Salvador Dalí, La Tentation de saint Antoine, 1946
Par Romane Fraysse

Fétiche érotique, substitut psychique, anthropomorphisme assumé, … l’animal peuple les œuvres de Dalí pour jouer son double. Ramené à des créatures hybrides et mythologiques, ce drôle de bestiaire nourrit les fantasmes de l’artiste surréaliste, hanté par les images traumatiques de son enfance.

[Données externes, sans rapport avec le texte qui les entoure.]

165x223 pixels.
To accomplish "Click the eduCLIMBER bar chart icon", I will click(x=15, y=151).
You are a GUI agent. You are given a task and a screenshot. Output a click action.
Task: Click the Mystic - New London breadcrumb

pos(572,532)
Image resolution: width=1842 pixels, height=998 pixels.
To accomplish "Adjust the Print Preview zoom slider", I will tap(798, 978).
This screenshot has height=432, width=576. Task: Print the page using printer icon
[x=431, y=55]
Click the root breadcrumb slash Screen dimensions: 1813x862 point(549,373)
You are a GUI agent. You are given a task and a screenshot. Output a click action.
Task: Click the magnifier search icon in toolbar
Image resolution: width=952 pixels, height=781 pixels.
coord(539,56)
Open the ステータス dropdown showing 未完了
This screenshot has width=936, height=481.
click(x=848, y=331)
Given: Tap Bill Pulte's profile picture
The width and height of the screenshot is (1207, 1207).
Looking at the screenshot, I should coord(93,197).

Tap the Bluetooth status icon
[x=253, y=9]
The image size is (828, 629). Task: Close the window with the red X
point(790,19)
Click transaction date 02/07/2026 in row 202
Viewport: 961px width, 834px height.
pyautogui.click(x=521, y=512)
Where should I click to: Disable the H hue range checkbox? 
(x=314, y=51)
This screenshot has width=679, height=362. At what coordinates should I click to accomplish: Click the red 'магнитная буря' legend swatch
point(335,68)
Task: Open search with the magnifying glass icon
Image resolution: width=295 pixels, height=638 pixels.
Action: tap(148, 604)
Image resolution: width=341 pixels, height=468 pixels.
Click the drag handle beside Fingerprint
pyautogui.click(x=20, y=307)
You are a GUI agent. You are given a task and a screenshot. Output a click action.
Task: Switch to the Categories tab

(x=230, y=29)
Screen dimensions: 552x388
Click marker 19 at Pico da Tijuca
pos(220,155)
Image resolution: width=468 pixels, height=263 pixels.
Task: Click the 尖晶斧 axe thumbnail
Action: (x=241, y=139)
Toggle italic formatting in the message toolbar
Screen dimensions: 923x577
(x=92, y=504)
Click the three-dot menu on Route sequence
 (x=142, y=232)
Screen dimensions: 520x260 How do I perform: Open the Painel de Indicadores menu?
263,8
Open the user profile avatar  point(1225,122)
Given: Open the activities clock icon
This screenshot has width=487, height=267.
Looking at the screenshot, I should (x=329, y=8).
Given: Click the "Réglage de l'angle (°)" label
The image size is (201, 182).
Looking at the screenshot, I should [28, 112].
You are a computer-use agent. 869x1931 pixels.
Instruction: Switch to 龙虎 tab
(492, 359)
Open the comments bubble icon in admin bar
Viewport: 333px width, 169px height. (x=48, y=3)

Le rhinocéros de Vincennes

Dalí dans l’enclos du rhinocéros, au zoo de Vincennes, 1955

Dans l’univers métaphysique de Dalí, le rhinocéros avait une corne presque divine. Sa courbure était selon le peintre la seule forme parfaite de la nature. Cette idée lui est curieusement venue un jour où il tentait de reproduire La Dentellière de Johannes Vermeer, chef-d’œuvre flamand qui l’a fasciné dès l’âge de neuf ans. Ainsi, en mai 1955, Dalí décide de concilier ses deux obsessions. Au zoo de Vincennes, le peintre installe alors un chevalet et se sert d’une brouette comme assise, le tout à l’intérieur même de l’enclos d’un rhinocéros. Face à l’animal trône fièrement une grande reproduction de l’œuvre de Vermeer que celui-ci est sensé transpercer de sa mystique corne. Mais il n’en fera rien. Dalí souhaite alors le mimer en posant un quignon de pain au-dessus de sa tête. Dans ce drôle d’accoutrement, il s’adonne à la réalisation de ce qu’il appelle « L’étude paranoïaque-critique de la dentellière », une toile représentant l’ouvrière flamande entièrement fragmentée par l’assaut d’un rhinocéros. Enfin, il finira lui-même par transpercer la reproduction de Vermeer à l’aide d’une immense lance.

L’Enfer des fourmis

Dalí, La persistance de la mémoire, avec une montre recouverte de fourmis, 1931

Pour Dalí, les fourmis représentent des créatures féroces et invincibles, dévorant tout sur leur passage. Cette obsession provient d’un épisode traumatisant de son enfance : la découverte d’une chauve-souris agonisante, entièrement recouverte par une colonie de fourmis. Une vision cauchemardesque qui le fascine tout en le répulsant, associant la froideur de l’insecte à l’idée de putréfaction. Cette pensée est illustrée dans plusieurs de ses peintures et sculptures, ainsi que dans le film Un Chien andalou où une main est peuplée de fourmis grouillantes.

L’érotisme du homard

Dalí, Le Téléphone-Homard, 1936

Ce crustacé aphrodisiaque est associé de près à la sexualité chez Dalí, se risquant à établir un parallèle avec le sexe féminin : « Comme les homards, les jeunes filles ont l’intérieur exquis. Comme les homards, leur carapace (de pudeur) est architecturale. Comme les homards, elles rougissent quand on veut les rendre comestibles ». Avec son célèbre Téléphone-Homard, l’artiste associe ainsi le crustacé au désir érotique par sa forme phallique, sa couleur rouge sang et sa succulence. Sans compter le contraste entre la chair comestible et les pinces douloureuse qui n’est pas sans déplaire à l’esprit contradictoire de Dalí.

La papauté des éléphants

Dalí, Les éléphants, 1948

Les éléphants peuplent souvent les toiles de Dalí en troupeaux. Leur corps lourd et imposant est juché sur de longues pattes arachnéennes. Sur leur dos, un obélisque trône avec fierté, mimant secrètement le monument égyptien situé sur la place de la Minerve, à Rome. Ainsi, ses œuvres confèrent aux éléphants une allure puissante et autoritaire. Le peintre voit également dans leurs grandes oreilles en spirale un lien étroit avec le religieux : « L’oreille est le symbole depuis le Moyen Âge, de l’harmonie, de la concorde et de la paix pastorale. »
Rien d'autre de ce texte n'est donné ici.